HIST 451 The Consumer Revolution (3)
(BA) This course meets the Bachelor of Arts degree requirements.
This lecture course shows how the United States became a nation of consumers from 1870 to the present. It is designed both for the business and communications student as well as the liberal arts major. The origins of department stores, name-brand goods, fast-food chains, modern advertising, and mass entertainment show us how American business and culture was transformed by the consumer revolution. We will explore how the automobile became the leading consumer good of the 20th century and analyze its impact on how Americans shopped. The rise of advertising and its linkage to home-based mass entertainment through the radio and TV will interest us. We will also consider how events like the Great Depression, World War II, the counter-cultural movement of the 1960s, the energy crisis of the 1970s, and the economic deregulation of the 1980s and 90s shaped consumer attitudes and advertising. " The Consumer Revolution" also briefly explains how American consumer culture has been globalized (with companies like Coca Cola, Disney, and Ford).

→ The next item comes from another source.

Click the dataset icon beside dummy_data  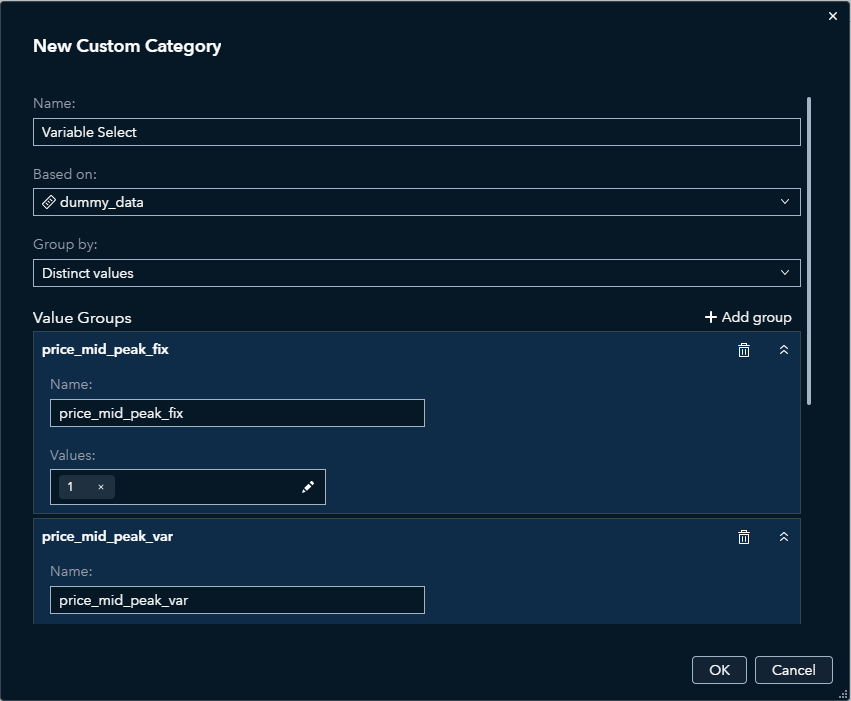pos(48,202)
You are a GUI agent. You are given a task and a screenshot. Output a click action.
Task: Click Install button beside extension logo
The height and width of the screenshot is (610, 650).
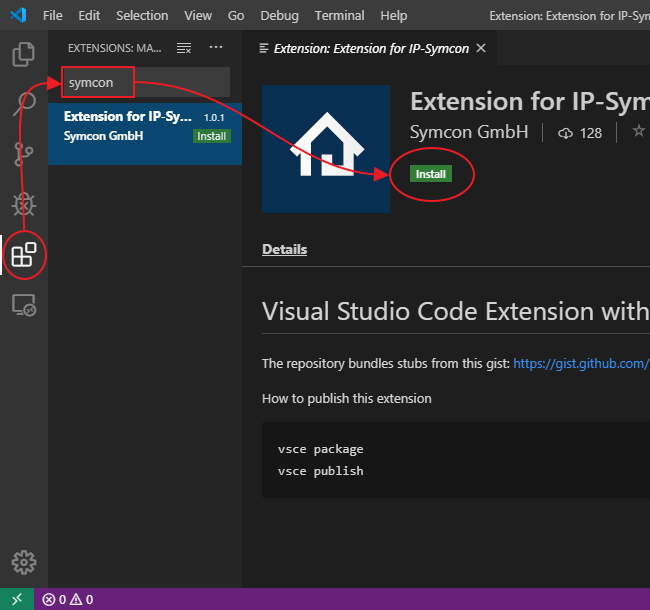(431, 174)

The course also explores how new consumer goods shaped the experience of childhood, youth, family and home life, and retirement. In particular, we will consider how youth-oriented goods in fashion, foods, and entertainment created a unique youth consumer culture. Also important are the intellectual debates about the meaning and value of consumer society: Is mass consumption the real meaning of American democracy or is it a perversion of it? Are consumer needs unlimited and where does the desire for goods come from? Because consumer society seemed to threaten so many traditional values, we will also analyze movements for restricting consumption. We will consider the origins and impact of Prohibition, dieting and health food crazes, and movements to restrict advertising and sale of goods like cigarettes.
In addition to lectures and visual presentations in class, students will read chapters from major studies of the above topics, some of which will be discussed in class. Grades will be based on performance in discussion and essay exams.
Note : Class size, frequency of offering, and evaluation methods will vary by location and instructor. For these details check the specific course syllabus.